++++ Passage provided

A method for providing a storage area network includes receiving, at a data storage node, data from a number of storage area network (SAN) servers via associated local nodes coupled to a optical network. The data is received at a plurality of transmitting wavelengths, where each local node is assigned a different transmitting wavelength. The method also includes storing the received data at the data storage node and sending acknowledgement messages to SAN servers to indicate receipt of the data. The acknowledgement messages are sent via the local nodes at a single receiving wavelength and each local node is configured to receive this receiving wavelength. The method may also include receiving, at the data storage node, a request for data stored at the data storage node from any of SAN servers via the associated local node at the assigned transmitting wavelength of the associated local node. Furthermore, the method may include sending the requested data from the data storage node to the requesting SAN sever via the associated local node at the receiving wavelength.

Description

    TECHNICAL FIELD
  • The present invention relates generally to optical networks and, more particularly, to a system and method for conserving resources in an optical storage area network.
  • BACKGROUND
  • The past several years have witnessed a large increase of data services and the use of computing as a tangible, rational and low cost, widely accepted ubiquitous method for data processing. Business needs have shifted from conventional paper-based transactions to the electronic domain, whereby large processing and storage of information is required in the electronic domain in storage banks. The critical nature of these storage banks requires them to be reliable and available when needed. Reliability can be increased if the storage bank is located in a centralized location that is available to multiple users. This type of network in which computing devices back up critical data at a remote location is known as a storage area network (SAN). The storage banks are located at one or more centralized locations and are connected to the computing devices via a wide area network (WAN) or other suitable network. Such a network may comprise a number of optical add/drop nodes that are coupled by fiber optic links. Data transfers between the remote computing devices and the storage bank through such fiber optic links may be performed using any suitable SAN communication protocol, such as Fibre Channel, ESCON, or FiCON. Such communications may be added to the network in different wavelengths of an optical signal, known as wavelength division multiplexing (WDM). To support such communication over an optical network, optical transmitters are used to convert electronic signals onto a wavelength of light and optical receivers are used to reverse this conversion thereby regenerating the electronic signal from the optical signal. Such transmitters and receivers are expensive network components and studies have shown such components to consume eighty percent of the network costs. Therefore, the number of these components in an optical SAN greatly affects the cost required to implement such a network.

++++++++

#### [Directions]
[a] Duplicate the passage on optical storage area networks from "Description" to "storage area network.".
[b] Go on with the storage area network passage, starting after its final sentence.

++++ Data to examine

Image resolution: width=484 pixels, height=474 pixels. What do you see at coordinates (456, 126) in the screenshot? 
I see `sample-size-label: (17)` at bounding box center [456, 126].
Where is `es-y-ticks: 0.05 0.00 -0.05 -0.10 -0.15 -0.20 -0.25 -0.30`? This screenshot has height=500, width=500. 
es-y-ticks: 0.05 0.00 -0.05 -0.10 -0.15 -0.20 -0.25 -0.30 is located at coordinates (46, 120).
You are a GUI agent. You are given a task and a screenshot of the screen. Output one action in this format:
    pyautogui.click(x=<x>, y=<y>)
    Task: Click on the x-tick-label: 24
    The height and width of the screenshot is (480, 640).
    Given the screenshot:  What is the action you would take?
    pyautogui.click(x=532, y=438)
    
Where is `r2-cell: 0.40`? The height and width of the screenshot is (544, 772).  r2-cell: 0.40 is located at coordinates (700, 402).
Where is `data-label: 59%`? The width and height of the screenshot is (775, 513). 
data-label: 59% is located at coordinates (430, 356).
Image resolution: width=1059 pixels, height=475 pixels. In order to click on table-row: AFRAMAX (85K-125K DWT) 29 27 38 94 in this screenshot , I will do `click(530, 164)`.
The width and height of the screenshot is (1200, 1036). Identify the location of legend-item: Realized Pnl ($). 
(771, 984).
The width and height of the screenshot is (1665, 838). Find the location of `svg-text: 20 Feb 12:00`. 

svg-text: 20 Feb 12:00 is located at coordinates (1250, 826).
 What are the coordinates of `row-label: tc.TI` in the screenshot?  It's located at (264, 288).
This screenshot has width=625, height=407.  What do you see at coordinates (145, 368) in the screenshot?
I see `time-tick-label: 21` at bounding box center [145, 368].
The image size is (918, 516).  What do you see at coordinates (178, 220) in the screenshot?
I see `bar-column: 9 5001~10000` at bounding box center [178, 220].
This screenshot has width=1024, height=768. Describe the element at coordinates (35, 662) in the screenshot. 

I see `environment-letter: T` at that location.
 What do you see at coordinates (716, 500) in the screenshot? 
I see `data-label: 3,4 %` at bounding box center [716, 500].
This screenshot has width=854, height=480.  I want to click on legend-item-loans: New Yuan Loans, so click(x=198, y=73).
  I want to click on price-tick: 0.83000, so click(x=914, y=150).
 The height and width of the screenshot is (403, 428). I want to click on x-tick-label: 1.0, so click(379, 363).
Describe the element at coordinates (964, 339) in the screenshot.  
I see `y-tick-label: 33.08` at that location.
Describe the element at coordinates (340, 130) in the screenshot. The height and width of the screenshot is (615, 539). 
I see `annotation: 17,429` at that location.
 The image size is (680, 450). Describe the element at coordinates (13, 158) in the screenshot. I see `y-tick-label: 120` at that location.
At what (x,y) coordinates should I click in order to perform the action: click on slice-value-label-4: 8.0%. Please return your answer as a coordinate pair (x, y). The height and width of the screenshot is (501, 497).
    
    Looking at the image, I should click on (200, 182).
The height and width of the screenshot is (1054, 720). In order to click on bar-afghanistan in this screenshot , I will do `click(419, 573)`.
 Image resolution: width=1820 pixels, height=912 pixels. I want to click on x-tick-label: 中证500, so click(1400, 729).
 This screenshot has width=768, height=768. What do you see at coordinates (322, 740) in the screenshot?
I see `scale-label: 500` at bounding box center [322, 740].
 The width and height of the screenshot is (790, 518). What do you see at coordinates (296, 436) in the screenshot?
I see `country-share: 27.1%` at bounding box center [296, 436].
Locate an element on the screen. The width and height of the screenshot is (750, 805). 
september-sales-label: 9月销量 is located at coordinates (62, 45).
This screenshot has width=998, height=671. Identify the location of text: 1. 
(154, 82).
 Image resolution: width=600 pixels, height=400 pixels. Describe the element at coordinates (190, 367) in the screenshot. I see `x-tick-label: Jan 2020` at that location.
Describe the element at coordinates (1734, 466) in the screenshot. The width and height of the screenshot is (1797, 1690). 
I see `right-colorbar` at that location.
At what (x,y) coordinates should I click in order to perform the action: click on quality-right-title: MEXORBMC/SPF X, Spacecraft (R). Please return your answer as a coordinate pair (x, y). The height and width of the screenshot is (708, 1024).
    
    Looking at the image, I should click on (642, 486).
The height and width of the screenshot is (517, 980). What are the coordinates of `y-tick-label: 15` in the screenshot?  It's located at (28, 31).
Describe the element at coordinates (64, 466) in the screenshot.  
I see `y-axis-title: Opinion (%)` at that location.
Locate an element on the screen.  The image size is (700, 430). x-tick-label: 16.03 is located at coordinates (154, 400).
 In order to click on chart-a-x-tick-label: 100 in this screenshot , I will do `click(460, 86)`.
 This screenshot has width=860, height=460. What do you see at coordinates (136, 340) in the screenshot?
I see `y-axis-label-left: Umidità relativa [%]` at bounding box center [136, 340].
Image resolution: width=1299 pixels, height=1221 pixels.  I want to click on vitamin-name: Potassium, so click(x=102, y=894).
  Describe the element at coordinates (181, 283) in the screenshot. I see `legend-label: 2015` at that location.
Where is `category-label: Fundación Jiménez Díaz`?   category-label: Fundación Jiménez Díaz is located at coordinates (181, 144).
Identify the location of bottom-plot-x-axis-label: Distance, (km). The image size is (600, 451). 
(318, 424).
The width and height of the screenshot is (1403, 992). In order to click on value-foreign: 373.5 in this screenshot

++++++++

#### [Your responses]
[a]
Description

    TECHNICAL FIELD
  • The present invention relates generally to optical networks and, more particularly, to a system and method for conserving resources in an optical storage area network.

[b]
  • SUMMARY
  • A method and system for conserving resources in an optical storage area network are provided. In one embodiment, a method for providing a storage area network includes receiving, at a data storage node, data from a number of storage area network (SAN) servers via associated local nodes coupled to a optical network. The data is received at a plurality of transmitting wavelengths, where each local node is assigned a different transmitting wavelength. The method also includes storing the received data at the data storage node and sending acknowledgement messages to SAN servers to indicate receipt of the data. The acknowledgement messages are sent via the local nodes at a single receiving wavelength and each local node is configured to receive this receiving wavelength. The method may also include receiving, at the data storage node, a request for data stored at the data storage node from any of SAN servers via the associated local node at the assigned transmitting wavelength of the associated local node. Furthermore, the method may include sending the requested data from the data storage node to the requesting SAN sever via the associated local node at the receiving wavelength.
  • Technical advantages of certain embodiments of the present invention include providing a scheme to implement storage area networking protocols over a WDM hub and spoke network that reduces the number of transmitters and receivers that are required in the network. The scheme makes use of an optical “drop and continue” (or “broadcast and select”) methodology to allow for this reduction in the number of transmitters and receivers. This reduction results in significant cost savings when implementing such a network. For example, the cost to implement a network including ten to sixteen nodes using forty to eighty wavelengths may be reduced around twenty to thirty percent.
  • It will be understood that the various embodiments of the present invention may include some, all, or none of the enumerated technical advantages. In addition other technical advantages of the present invention may be readily apparent to one skilled in the art from the figures, description, and claims included herein.
  • BRIEF DESCRIPTION OF THE DRAWINGS
  • FIG. 1 is a block diagram illustrating an optical storage area network in accordance with one embodiment of the present invention;
  • FIG. 2 is a block diagram illustrating one embodiment of a local node of the network of FIG. 1;
  • FIG. 3 is a block diagram illustrating an example normal mode of operation of the optical storage area network of FIG. 1; and
  • FIG. 4 is a block diagram illustrating an example failure mode of operation of the optical storage area network 10 of FIG. 1.
  • DETAILED DESCRIPTION OF THE DRAWINGS
  • FIG. 1 illustrates an optical storage area network 10 in accordance with one embodiment of the present invention. The illustrated embodiment is an optical ring network; however, other suitable types of optical networks (such as an optical mesh network) may be used in accordance with the present invention. An optical ring may include, as appropriate, a single, uni-directional fiber, a single, bi-directional fiber, or a plurality of uni- or bi-directional fibers. The network 10 is operable to communicate traffic in a number of optical channels that are carried over a common path at different wavelengths. The network 10 may be a wavelength division multiplexed network, a dense wavelength division multiplexed network, or any other suitable multi-channel network.
  • Referring to FIG. 1, the network 10 includes a data storage node 12 (which includes a SAN storage bank 30) and a plurality of local nodes 14 coupled to an optical ring 20. The “hub and spoke” model depicted in FIG. 1 is a common model for SAN transport. Each spoke node (the local nodes 14 in FIG. 1) is connected to a SAN server 16 which collects data from various clients and packages this data into a SAN protocol and initiates transmission to the storage bank 30 of the hub node (the data storage node 12). The hub node/data storage node 12 is thus a single, reliable collection point for data storage.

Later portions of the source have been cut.